(Data for review begins)

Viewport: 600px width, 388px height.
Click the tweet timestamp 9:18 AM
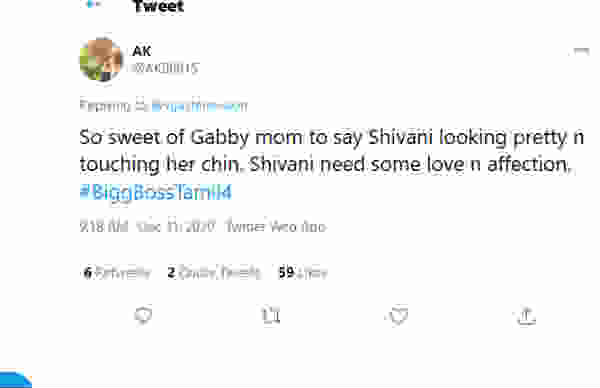104,227
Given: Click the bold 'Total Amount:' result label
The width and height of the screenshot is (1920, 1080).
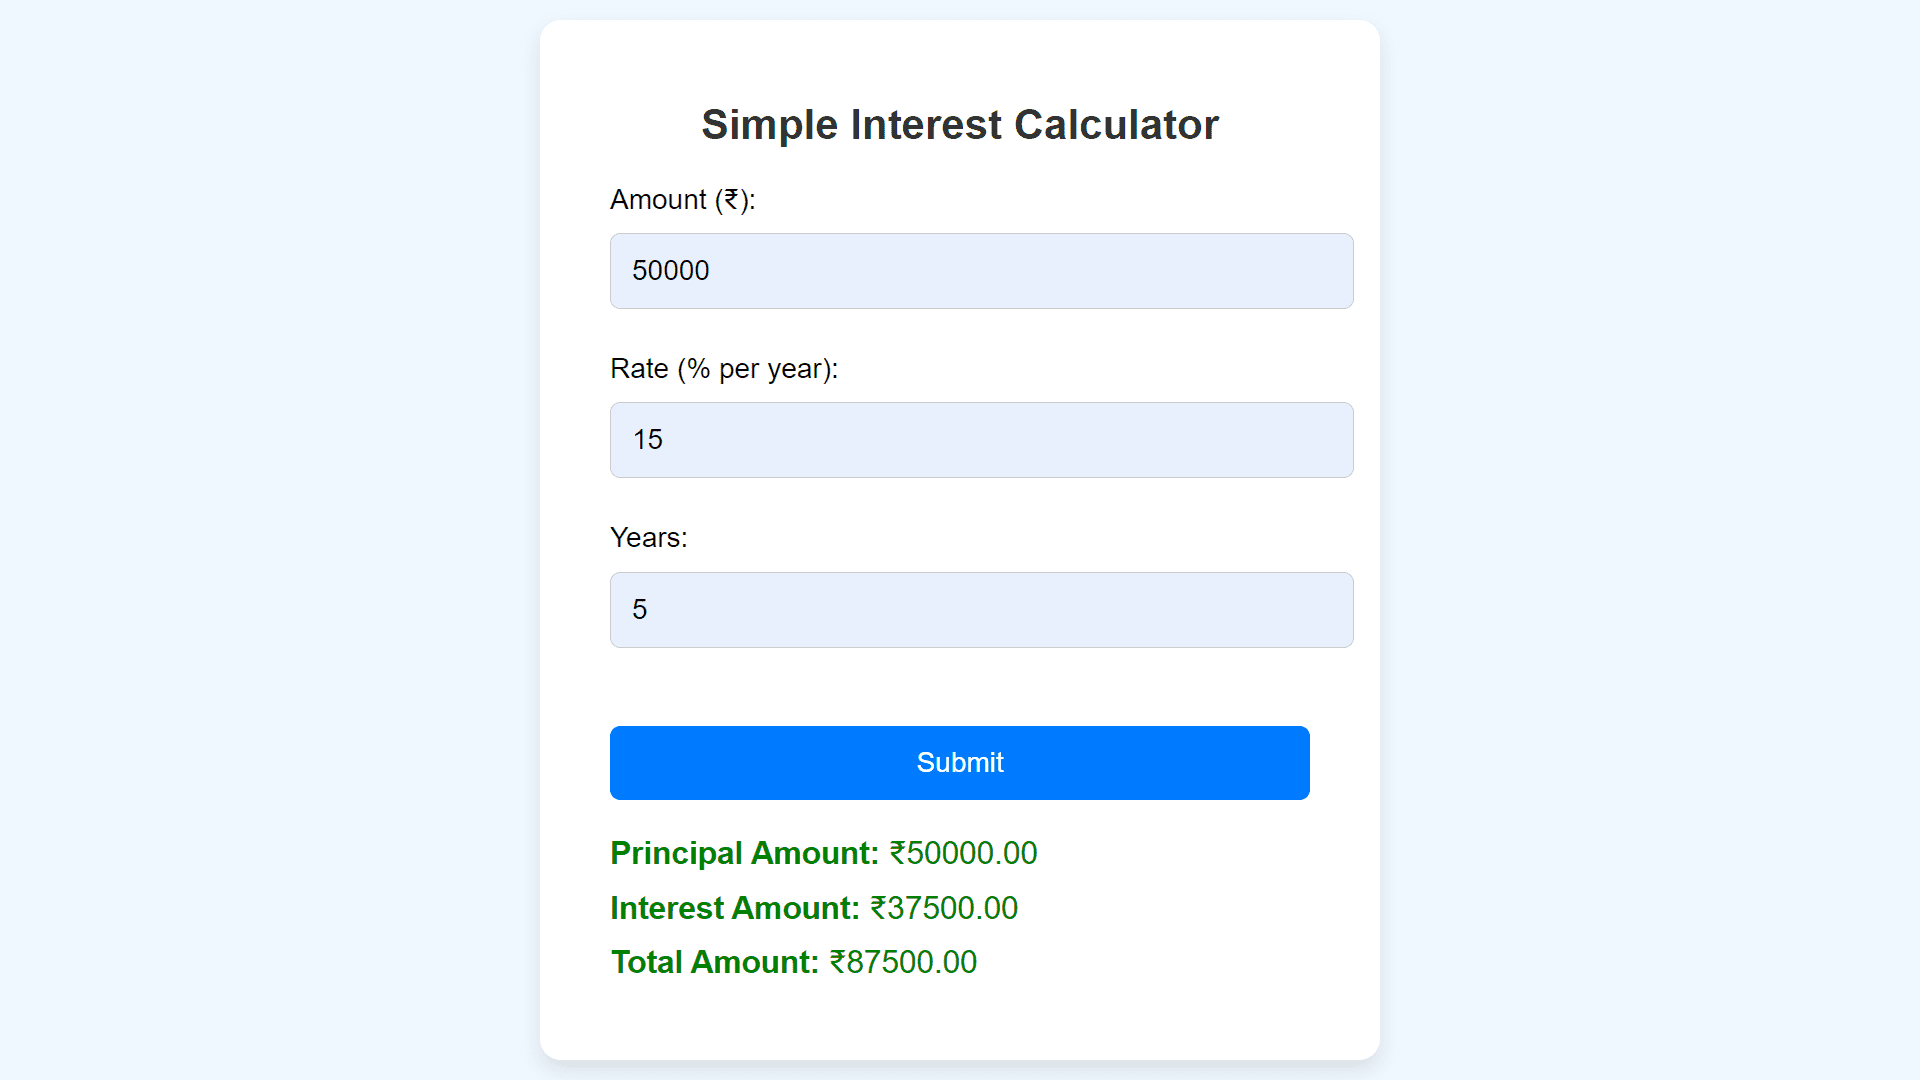Looking at the screenshot, I should (x=715, y=962).
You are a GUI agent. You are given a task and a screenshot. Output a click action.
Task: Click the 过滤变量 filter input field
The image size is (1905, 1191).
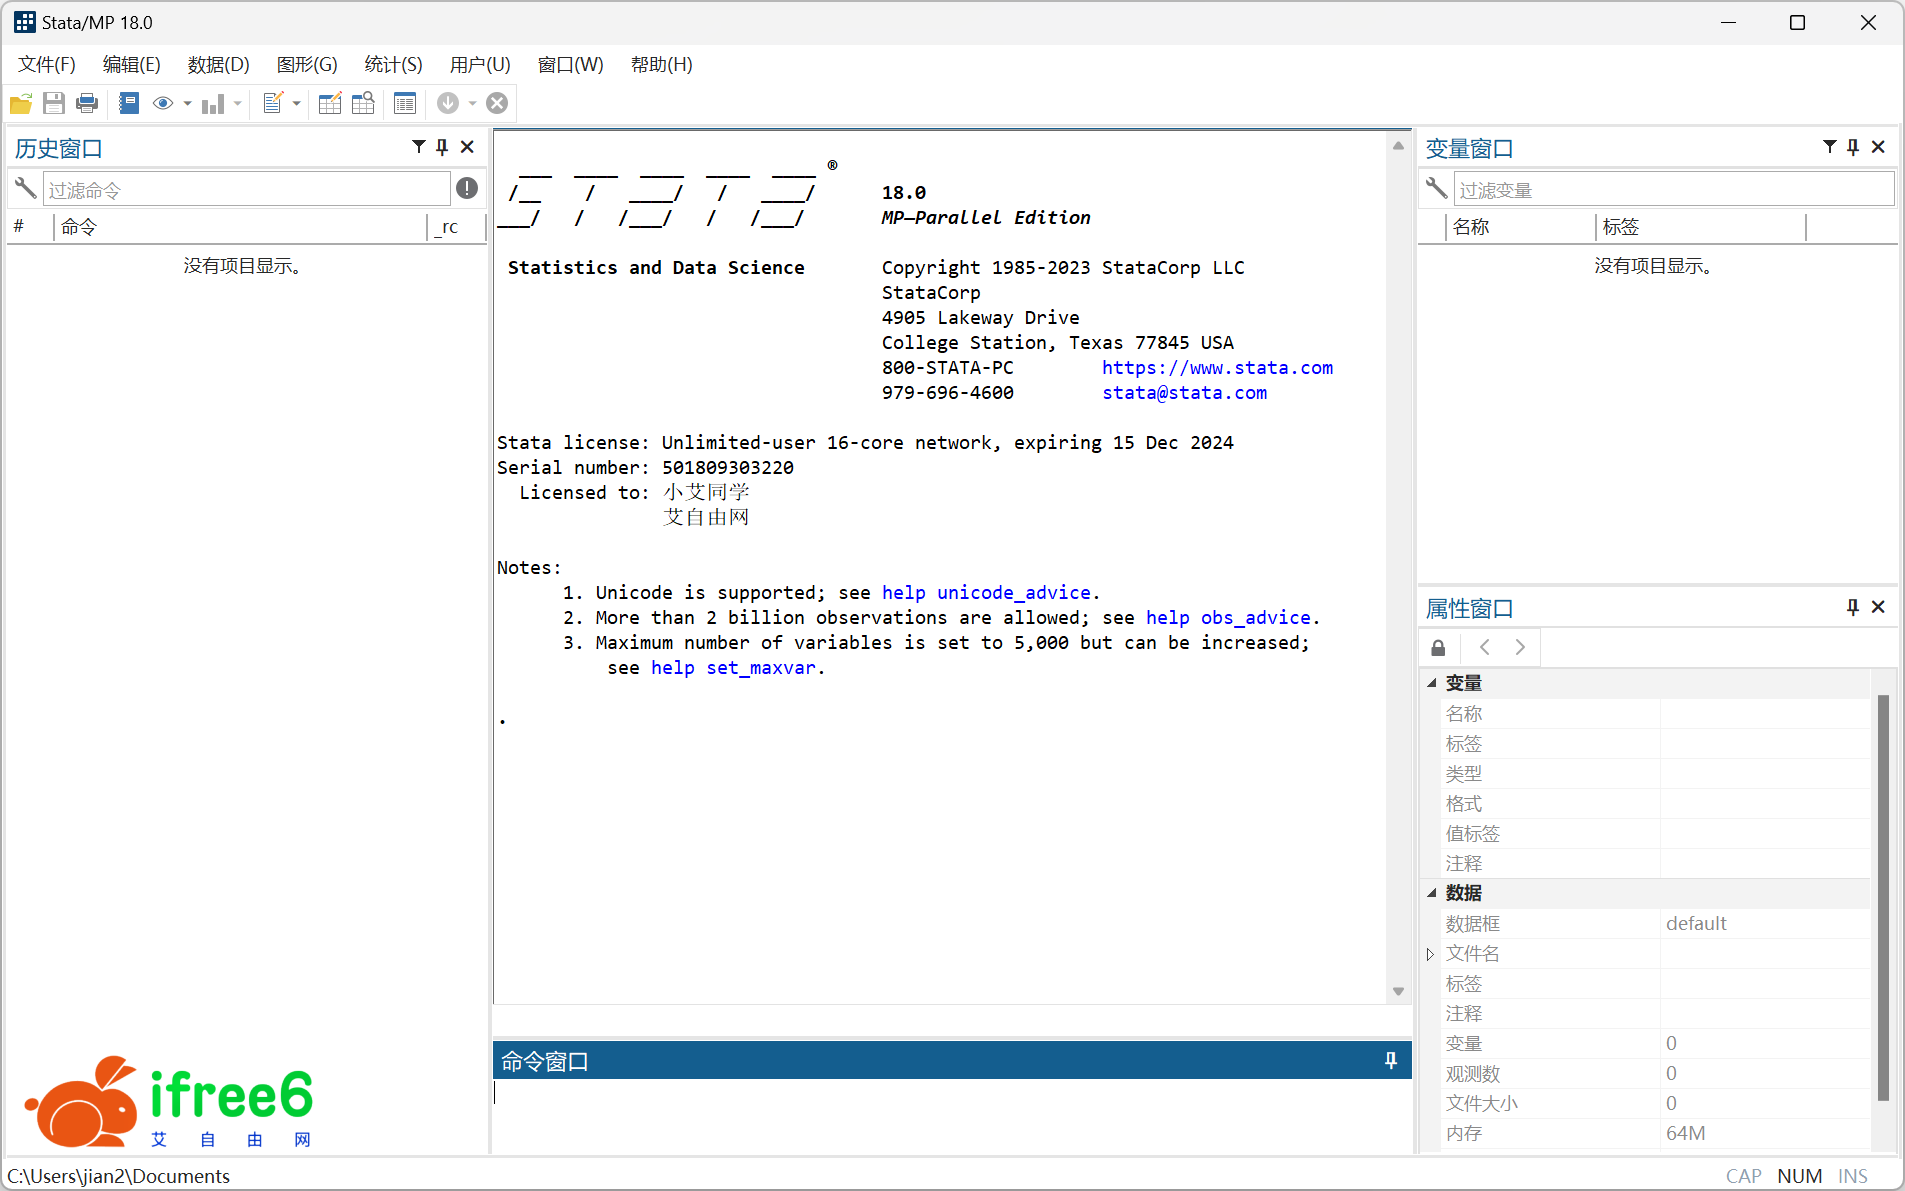coord(1672,189)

(Data for review ends)

== Exercise goal ==
Print the listing word for word but skip its pictures.

== Output of the task ==
Viewport: 600px width, 388px height.
Click the tweet timestamp 9:18 AM
104,227
Given: Click the bold 'Total Amount:' result label
The width and height of the screenshot is (1920, 1080).
Looking at the screenshot, I should (x=715, y=962).
You are a GUI agent. You are given a task and a screenshot. Output a click action.
Task: Click the 过滤变量 filter input field
The image size is (1905, 1191).
coord(1672,189)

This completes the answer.